しかし、友好団体である家庭連合に関わるトラブルが問題とされ、UPFは家庭連合の「関連団体」として一括りにされて批判され、排除されようとしているのです。
私はこれまでUPFの活動を通して、数多くの大阪の議員の方々と関係を持ってきました。しかし、今やその議員の方々とは、コンタクトすることが極めて難しくなってしまいました。これは私たちが政治に参加する権利を著しく侵害していると感じます。
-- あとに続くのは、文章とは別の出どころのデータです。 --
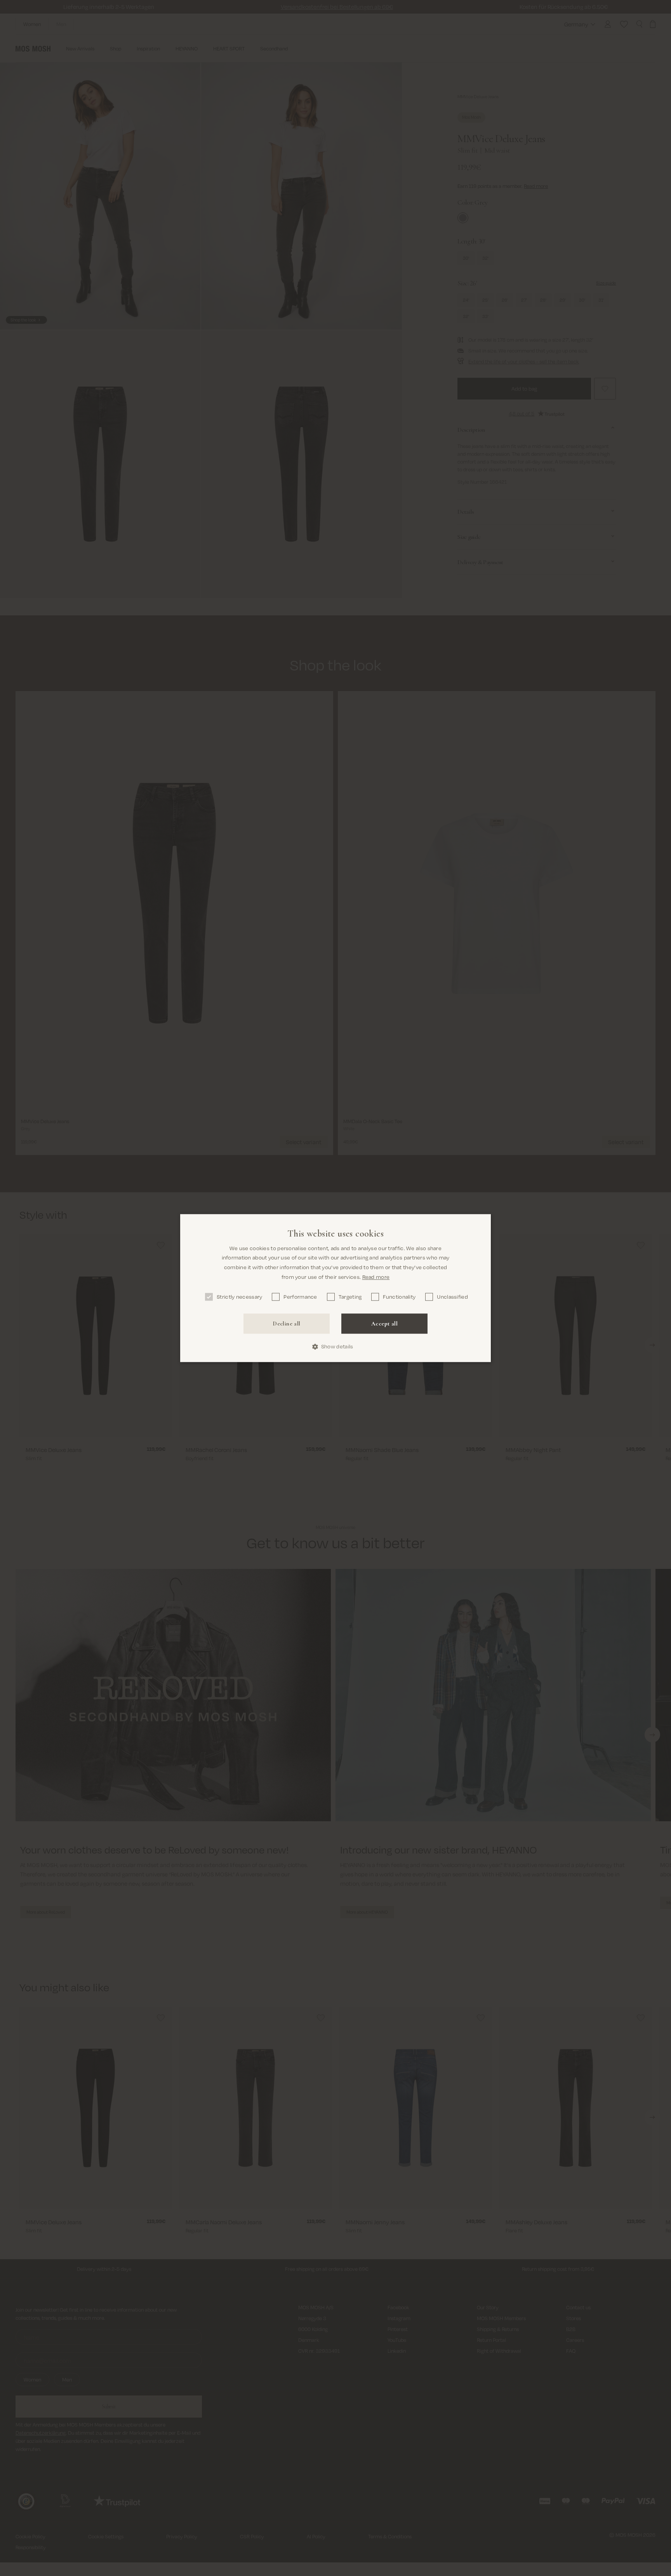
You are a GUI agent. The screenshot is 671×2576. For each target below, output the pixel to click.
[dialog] (335, 1288)
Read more (376, 1276)
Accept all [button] (384, 1323)
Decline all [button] (286, 1323)
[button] (335, 1346)
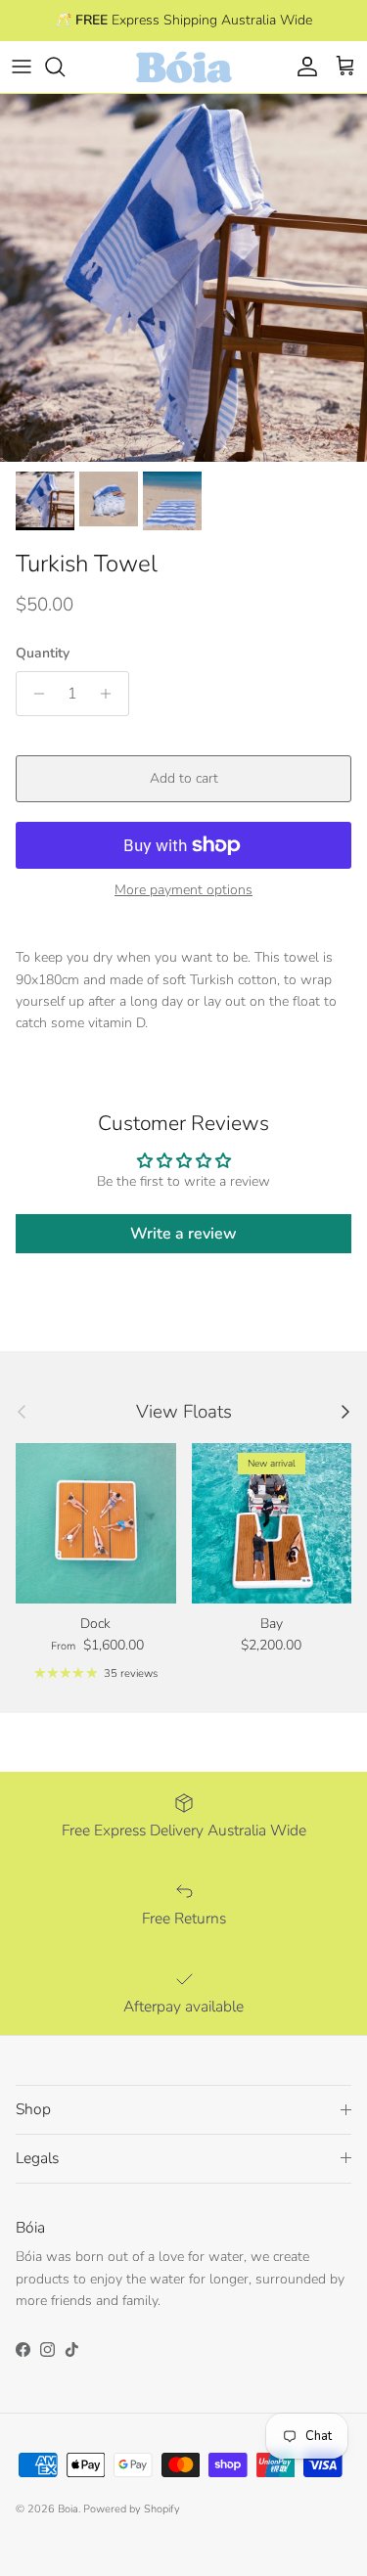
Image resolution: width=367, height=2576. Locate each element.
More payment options (183, 890)
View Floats (184, 1412)
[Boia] (184, 67)
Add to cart (184, 778)
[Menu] (21, 66)
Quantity (42, 653)
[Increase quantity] (111, 693)
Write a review (183, 1233)
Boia (68, 2509)
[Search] (64, 66)
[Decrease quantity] (34, 693)
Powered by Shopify (131, 2509)
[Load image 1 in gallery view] (183, 278)
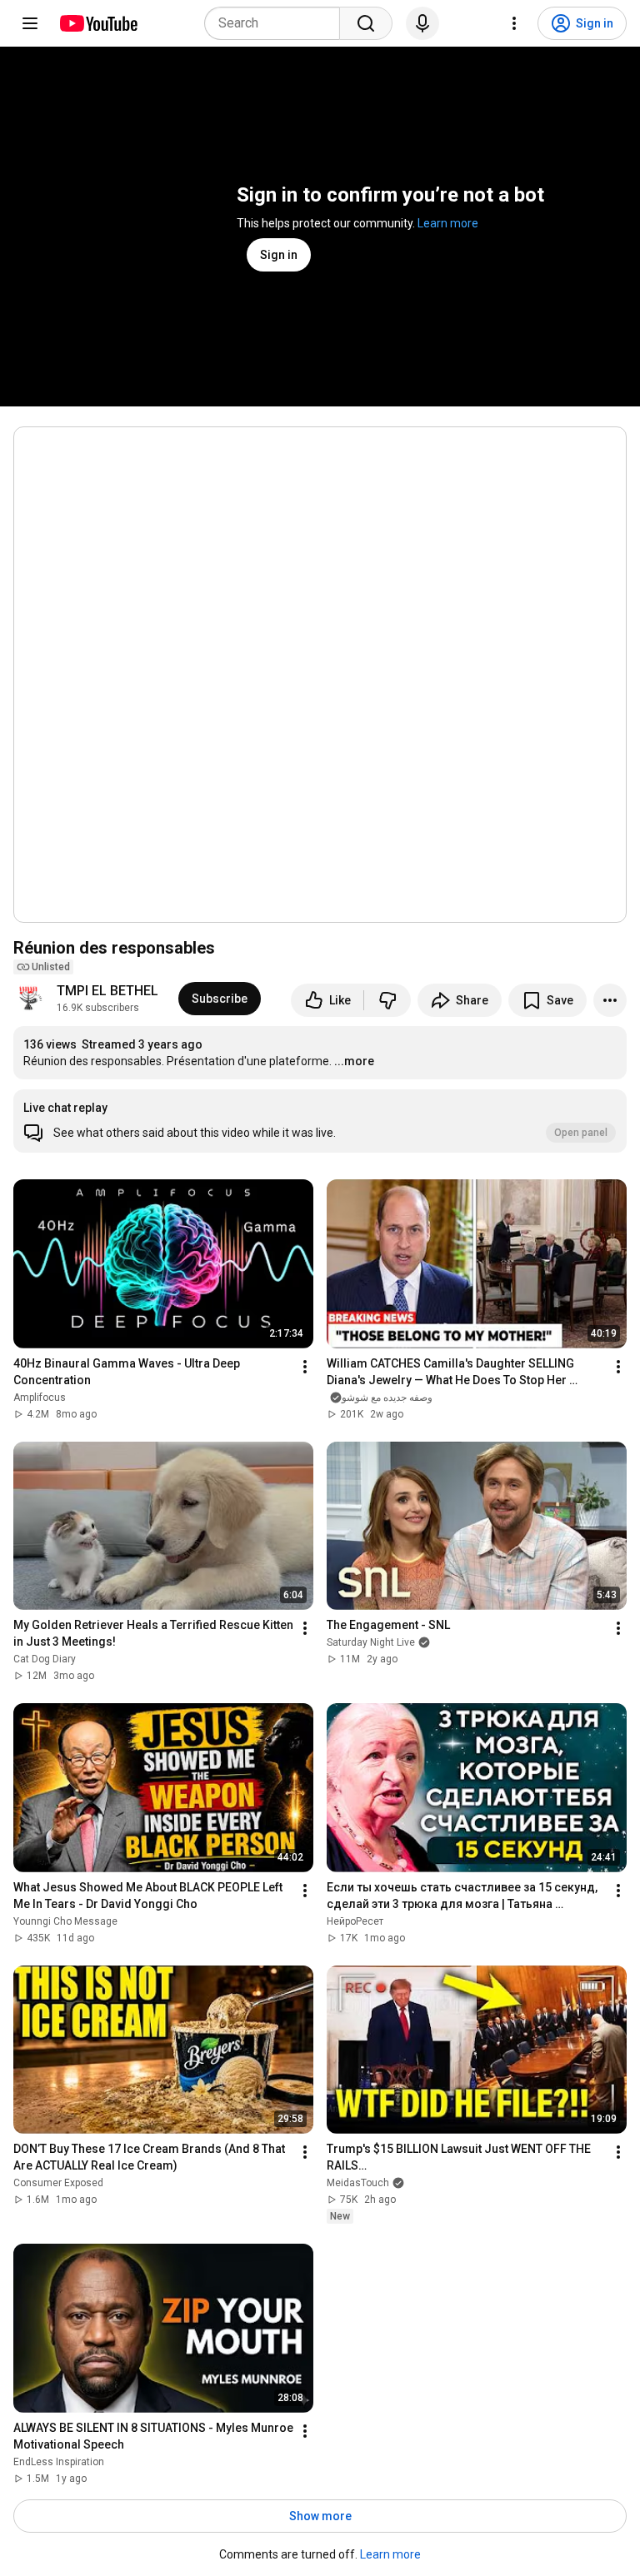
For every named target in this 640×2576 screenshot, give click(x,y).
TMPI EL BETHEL (107, 991)
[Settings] (514, 23)
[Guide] (30, 23)
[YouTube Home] (98, 23)
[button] (320, 1121)
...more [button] (354, 1061)
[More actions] (610, 1000)
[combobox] (277, 23)
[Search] (365, 23)
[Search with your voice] (422, 23)
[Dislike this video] (387, 1000)
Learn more (448, 223)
よって、これら2つの市の議決を取り消し、私どもが受けた被害を弁済してくれるよう、強く求めます。
以上です。ありがとうございました。
3、質疑(質問したメディア名は省略)
質問:UPFは関連団体に含まれるとの認識か?
回答(弁護士):ご承知のようにUPFという団体名は僕も知らなかったんですけれども、安倍元首相がメッセージを送ったと言われて、山上被告が関連団体にメッセージを送ったということを知って、腹が立ったというか。それで安倍さんを攻撃すれば、統一教会問題が脚光を浴びると思って(実行)した、と語っている、その時の団体。だから、統一教会の関連団体と言ったときに筆頭に来る団体だと私は考えています。
質問:UPFと信教の自由の侵害の関連は?
回答(弁護士):UPFが活動において、今、大変厳しい状況にあるのは、UPFが統一教会との関連がある団体であって、その教義や信仰と無関係ではない、密接につながっているとの認識の下で排除等がされているということは、社会的に見て間違いのないことだと私は判断しています。確かにUPF自体が、自分たちは宗教団体ではないと言っていますし、これは政治活動(社会活動)なんだと言っています。しかし差別の理由が、その宗教団体性、あるいは、その活動の宗教性や関連性を理由にされている以上、これはやはり、宗教を理由とする差別だと言わざるを得ない、と思っています。
質問:他の地方議会や弁護士の反応は?
回答(弁護士):地方議会の中には、それはやはりやりすぎだろうということで、決議自体が否決されているところも相当数あると聞いています。しかしながら(大阪、富田林で)可決されたということは、「いったい、何を考えているんだ!」というのが、正直、憲法を勉強してきた人間の感覚なので、そのこと自体は、私は大阪弁護士会の憲法委員会に所属して、いろいろみんなと議論するんですけれども、憲法委員会の多くの弁護士も「これはやりすぎだよな」という感覚、考えを持っているということは、私の方から申し上げてもいいことだと思っています。